With local merchants riled about losing business on Friday and Saturday, and anti-globalization protesters preparing to march, the government has advised anyone not involved in the G20 to take Friday off and get out of town for a long weekend.
This year's Group of 20 summit, where leaders of the world's 20 top industrialized countries will discuss issues such as trade and climate change, will be held in the Argentine capital from Nov. 30 to Dec. 1. The lockdown of parts of the city will start on Thursday night and last until Sunday.
Protests have been a fixture of past G20 events, and hooded anti-capitalist militants clashed with police in last year's summit in Hamburg, Germany, torching cars, smashing shops and injuring officers.

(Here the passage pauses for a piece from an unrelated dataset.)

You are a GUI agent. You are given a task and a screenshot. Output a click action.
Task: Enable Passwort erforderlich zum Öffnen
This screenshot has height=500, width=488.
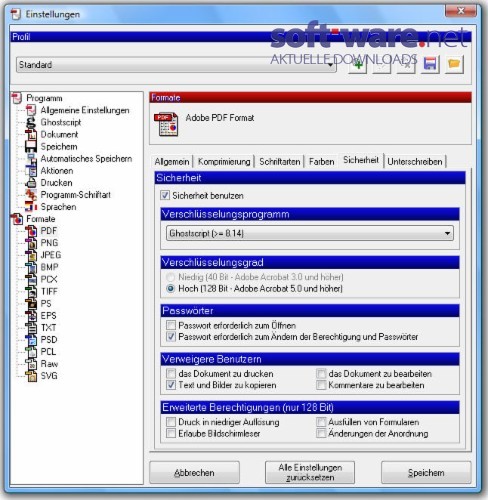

Banks, markets and government offices will be closed in Buenos Aires on Friday.
"Our recommendation is to use the long weekend to get away," Security Minister Patricia Bullrich said in a recent television interview.
"Take off after work on Thursday because the city is going to get very challenging. Our security measures will be very strong and the decisions that we will make if there is violence will be immediate," she said.
Demonstrators blocked a part of Buenos Aires' main thoroughfare, Avenida 9 de Julio, on Wednesday in protest of subsidy cuts and other austerity measures adopted by President Mauricio Macri.
Security concerns increased after a melee outside a Buenos Aires soccer stadium last weekend that derailed the final leg of the region's main club tournament.
But Bullrich said Buenos Aires is ready for the G20, with 22,000 police and security forces on hand to ensure peace.
Coffee shop Cafe Metro, a stone's throw from the capital city's Teatro Colon, where G20 leaders will meet for a Friday night gala, will have to close on Friday and Saturday, along with hundreds of other local area businesses.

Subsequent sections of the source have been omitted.